Moreover, in both species, genotype 2 is more prevalent than genotype 1. In domestic pig, TTSuV2 infections have been shown to be more common in pigs affected by postweaning multisystemic wasting syndrome (PMWS), a porcine circovirus type 2 (PCV2) disease, than non-PMWS affected pigs [18, 49]. Due to its ubiquitous nature in both domestic pig and wild boar, it is likely that TTSuV has adapted to both species and is circulating within these species with similar prevalence . On account of lack in a culture system or an animal model to support the viral multiplication, the infection and replication mechanisms and the pathogenicity of TTSuV are still unknown. Some reports have indicated that several different genotypes of TTSuV are considered responsible for human diseases . However, TTSuV has been indicated to be a commensal in normal conditions which should benefit for the host, this is an intriguing aspect hitherto unexplored with TTSuV . In 2006, a surprising finding was found some marked differences in prevalence of TTSuV genotype 2 were induced by age, that is to say that younger animals were more often infected than adults and sub-adults, it would be interesting to compare such dynamics in wild boar with that in domestic pig since the same agents apparently infect both species, prevalence of both TTSuV genotypes was higher in females than males, although only important for genotype 2. In addition, there lack in comparison patterns with domestic pigs or other species that suffer from TTSuV infection .

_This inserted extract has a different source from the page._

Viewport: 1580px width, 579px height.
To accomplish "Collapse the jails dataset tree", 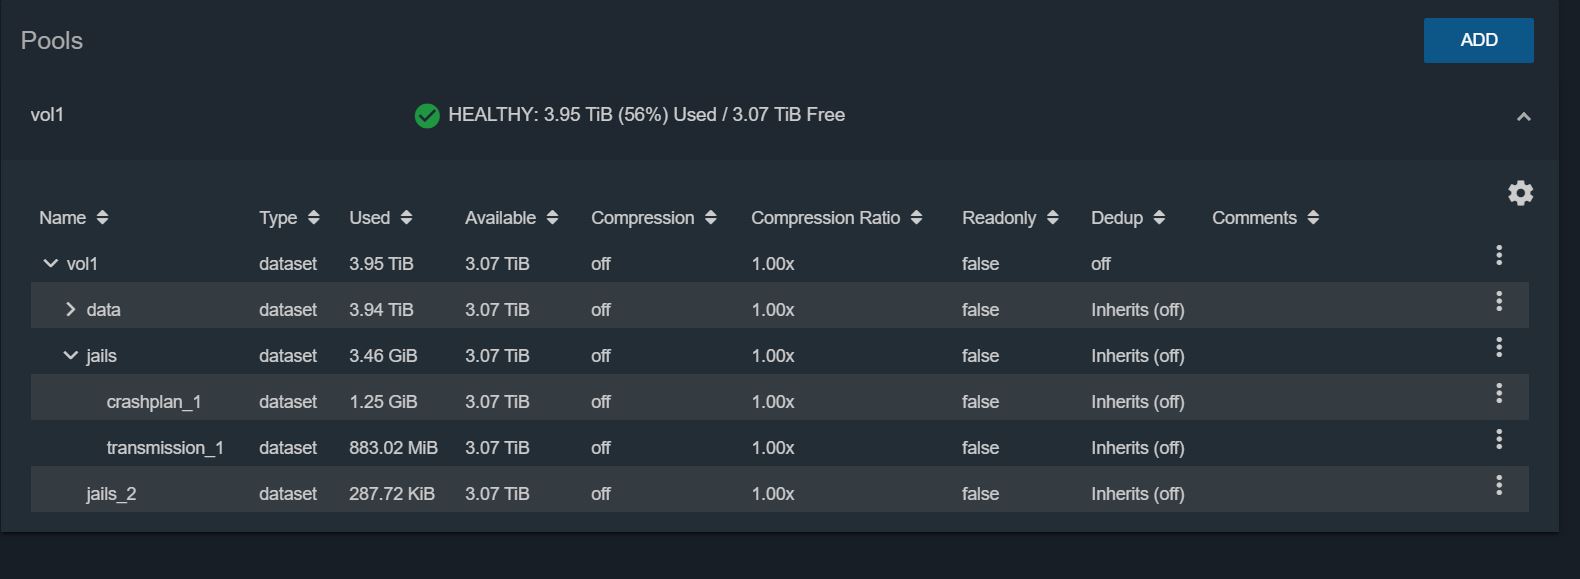I will coord(70,356).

Up to now, to our knowledge, the only available method for detection of TTSuV is focused on nucleic acid detection, such as nested polymerase chain reaction (nPCR) , quantitative PCR (qPCR) , and enzyme-linked immunosorbent assay (ELISA) based on ORF1 of porcine TTSuV2 has presently been investigated but still not has been applied clinically . To date, no tissue culture system and little information for detection method of pathology has been available for the propagation of the virus. Further study of TTSuV pathology is required to answer those lesions of single infection of porcine TTSuV or co-infection with other agents, and diverse technologies are required for defining the role of TTSuV in clinics and public health. The pathogenesis of porcine TTSuV infection and its link with specific diseases are as yet undetermined. This result maybe be considered as important descriptive for the histological lesions caused by infection with porcine TTSuV type 2. In this study, it, to some extent, was lack of scientific by using liver homogenate containing porcine TTSuV2 genome to inoculate the specific pathogen-free piglets, because it was difficult to rule out others non-enveloped viral genomes contamination, despite non-infecting agents were isolated via marc145 and vero cells to purify the homogenate in our previous study, so we propose the primary task of researchers is to seek a new cell culture system to separate and isolate porcine torque teno sus virus.